Copy the items exactly, beginning with the very first line and ending with the line that contains "center [461, 1059].", including both.

--- start EXERCISE MATERIAL ---

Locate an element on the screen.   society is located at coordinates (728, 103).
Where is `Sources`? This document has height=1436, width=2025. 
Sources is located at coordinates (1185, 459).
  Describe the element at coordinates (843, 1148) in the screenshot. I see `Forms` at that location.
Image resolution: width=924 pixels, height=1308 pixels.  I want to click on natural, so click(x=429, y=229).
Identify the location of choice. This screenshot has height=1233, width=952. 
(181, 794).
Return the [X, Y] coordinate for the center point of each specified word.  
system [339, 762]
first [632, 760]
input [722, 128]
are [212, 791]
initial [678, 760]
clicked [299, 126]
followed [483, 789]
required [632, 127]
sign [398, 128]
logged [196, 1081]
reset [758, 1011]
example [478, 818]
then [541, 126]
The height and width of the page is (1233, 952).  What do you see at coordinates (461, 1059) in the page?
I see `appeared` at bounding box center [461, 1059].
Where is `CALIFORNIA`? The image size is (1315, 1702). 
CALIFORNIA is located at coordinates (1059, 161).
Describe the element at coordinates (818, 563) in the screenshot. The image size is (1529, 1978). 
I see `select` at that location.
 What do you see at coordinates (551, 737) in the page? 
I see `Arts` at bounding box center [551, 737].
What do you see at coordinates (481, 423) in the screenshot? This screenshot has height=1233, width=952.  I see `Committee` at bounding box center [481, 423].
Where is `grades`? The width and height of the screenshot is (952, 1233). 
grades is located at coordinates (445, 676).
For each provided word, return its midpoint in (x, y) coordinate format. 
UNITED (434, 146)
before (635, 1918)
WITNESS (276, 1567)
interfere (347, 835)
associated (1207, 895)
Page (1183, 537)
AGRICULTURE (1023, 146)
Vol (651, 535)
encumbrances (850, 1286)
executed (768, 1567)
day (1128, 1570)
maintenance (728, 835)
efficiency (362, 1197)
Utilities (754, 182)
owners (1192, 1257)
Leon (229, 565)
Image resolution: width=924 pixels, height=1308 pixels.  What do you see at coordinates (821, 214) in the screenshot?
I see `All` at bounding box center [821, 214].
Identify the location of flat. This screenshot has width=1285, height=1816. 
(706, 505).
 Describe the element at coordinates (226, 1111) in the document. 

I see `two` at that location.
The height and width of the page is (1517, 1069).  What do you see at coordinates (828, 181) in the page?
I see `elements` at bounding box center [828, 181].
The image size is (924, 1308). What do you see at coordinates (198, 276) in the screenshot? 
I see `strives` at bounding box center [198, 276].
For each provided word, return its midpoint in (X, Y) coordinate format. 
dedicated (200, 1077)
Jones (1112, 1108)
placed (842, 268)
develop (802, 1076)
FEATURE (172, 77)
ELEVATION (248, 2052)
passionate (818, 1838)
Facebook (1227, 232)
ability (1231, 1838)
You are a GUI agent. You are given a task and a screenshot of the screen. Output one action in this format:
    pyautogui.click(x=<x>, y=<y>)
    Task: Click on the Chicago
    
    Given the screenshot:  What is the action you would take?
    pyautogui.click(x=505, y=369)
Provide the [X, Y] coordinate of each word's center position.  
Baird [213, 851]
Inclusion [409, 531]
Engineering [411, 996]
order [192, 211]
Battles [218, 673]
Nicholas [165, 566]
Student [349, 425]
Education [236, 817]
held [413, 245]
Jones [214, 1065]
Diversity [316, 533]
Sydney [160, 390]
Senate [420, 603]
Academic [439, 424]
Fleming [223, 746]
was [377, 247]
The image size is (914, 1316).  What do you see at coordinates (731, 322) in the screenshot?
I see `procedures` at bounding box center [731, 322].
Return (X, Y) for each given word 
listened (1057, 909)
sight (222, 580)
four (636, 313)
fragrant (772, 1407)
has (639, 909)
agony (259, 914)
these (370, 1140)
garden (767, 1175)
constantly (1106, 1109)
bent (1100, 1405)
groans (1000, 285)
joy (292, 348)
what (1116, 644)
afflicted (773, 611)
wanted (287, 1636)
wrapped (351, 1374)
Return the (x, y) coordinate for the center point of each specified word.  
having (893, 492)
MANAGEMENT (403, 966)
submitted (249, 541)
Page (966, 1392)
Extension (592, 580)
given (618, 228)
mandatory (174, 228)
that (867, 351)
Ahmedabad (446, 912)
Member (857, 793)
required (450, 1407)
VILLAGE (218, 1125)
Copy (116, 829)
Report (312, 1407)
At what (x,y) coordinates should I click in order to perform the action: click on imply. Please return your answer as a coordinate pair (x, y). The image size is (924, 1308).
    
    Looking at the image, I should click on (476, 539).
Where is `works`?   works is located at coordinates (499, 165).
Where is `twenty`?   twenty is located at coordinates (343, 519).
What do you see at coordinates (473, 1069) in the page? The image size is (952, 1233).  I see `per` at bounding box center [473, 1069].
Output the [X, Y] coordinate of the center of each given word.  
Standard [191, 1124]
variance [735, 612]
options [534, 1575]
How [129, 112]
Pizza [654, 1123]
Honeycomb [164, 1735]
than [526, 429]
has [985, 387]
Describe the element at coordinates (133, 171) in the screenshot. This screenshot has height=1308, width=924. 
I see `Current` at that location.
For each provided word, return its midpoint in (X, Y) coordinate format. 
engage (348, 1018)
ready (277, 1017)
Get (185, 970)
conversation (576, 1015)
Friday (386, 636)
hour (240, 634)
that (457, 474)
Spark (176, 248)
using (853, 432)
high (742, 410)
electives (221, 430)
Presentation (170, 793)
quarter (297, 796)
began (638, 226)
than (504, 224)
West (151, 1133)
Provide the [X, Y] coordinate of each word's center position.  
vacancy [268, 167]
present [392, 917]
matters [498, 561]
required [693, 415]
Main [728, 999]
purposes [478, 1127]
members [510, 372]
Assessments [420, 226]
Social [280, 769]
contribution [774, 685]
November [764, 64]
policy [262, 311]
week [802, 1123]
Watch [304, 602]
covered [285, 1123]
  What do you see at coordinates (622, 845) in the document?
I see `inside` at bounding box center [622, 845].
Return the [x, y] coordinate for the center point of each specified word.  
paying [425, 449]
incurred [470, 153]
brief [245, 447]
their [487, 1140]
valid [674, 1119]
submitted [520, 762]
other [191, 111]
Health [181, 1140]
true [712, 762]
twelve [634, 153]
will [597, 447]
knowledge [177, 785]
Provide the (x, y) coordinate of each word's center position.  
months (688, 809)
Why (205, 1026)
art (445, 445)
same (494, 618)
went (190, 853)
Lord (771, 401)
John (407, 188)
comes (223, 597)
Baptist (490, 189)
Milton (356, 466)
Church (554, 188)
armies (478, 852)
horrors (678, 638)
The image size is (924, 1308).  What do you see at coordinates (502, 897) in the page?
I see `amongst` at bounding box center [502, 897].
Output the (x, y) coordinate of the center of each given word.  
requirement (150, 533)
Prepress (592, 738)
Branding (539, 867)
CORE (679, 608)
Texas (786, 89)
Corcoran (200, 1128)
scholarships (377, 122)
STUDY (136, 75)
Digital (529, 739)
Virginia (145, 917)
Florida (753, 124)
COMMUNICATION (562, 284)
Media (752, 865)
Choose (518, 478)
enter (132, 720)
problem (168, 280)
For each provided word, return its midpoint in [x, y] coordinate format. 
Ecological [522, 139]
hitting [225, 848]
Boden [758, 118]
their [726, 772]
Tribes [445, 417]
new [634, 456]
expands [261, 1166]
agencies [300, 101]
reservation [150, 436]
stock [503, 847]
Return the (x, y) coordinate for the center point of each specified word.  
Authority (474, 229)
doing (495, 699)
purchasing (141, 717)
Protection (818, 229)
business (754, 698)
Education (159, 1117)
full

--- end EXERCISE MATERIAL ---

### EXERCISE OUTPUT
Locate an element on the screen.   society is located at coordinates (728, 103).
Where is `Sources`? This document has height=1436, width=2025. 
Sources is located at coordinates (1185, 459).
  Describe the element at coordinates (843, 1148) in the screenshot. I see `Forms` at that location.
Image resolution: width=924 pixels, height=1308 pixels.  I want to click on natural, so click(x=429, y=229).
Identify the location of choice. This screenshot has height=1233, width=952. 
(181, 794).
Return the [X, Y] coordinate for the center point of each specified word.  
system [339, 762]
first [632, 760]
input [722, 128]
are [212, 791]
initial [678, 760]
clicked [299, 126]
followed [483, 789]
required [632, 127]
sign [398, 128]
logged [196, 1081]
reset [758, 1011]
example [478, 818]
then [541, 126]
The height and width of the page is (1233, 952).  What do you see at coordinates (461, 1059) in the page?
I see `appeared` at bounding box center [461, 1059].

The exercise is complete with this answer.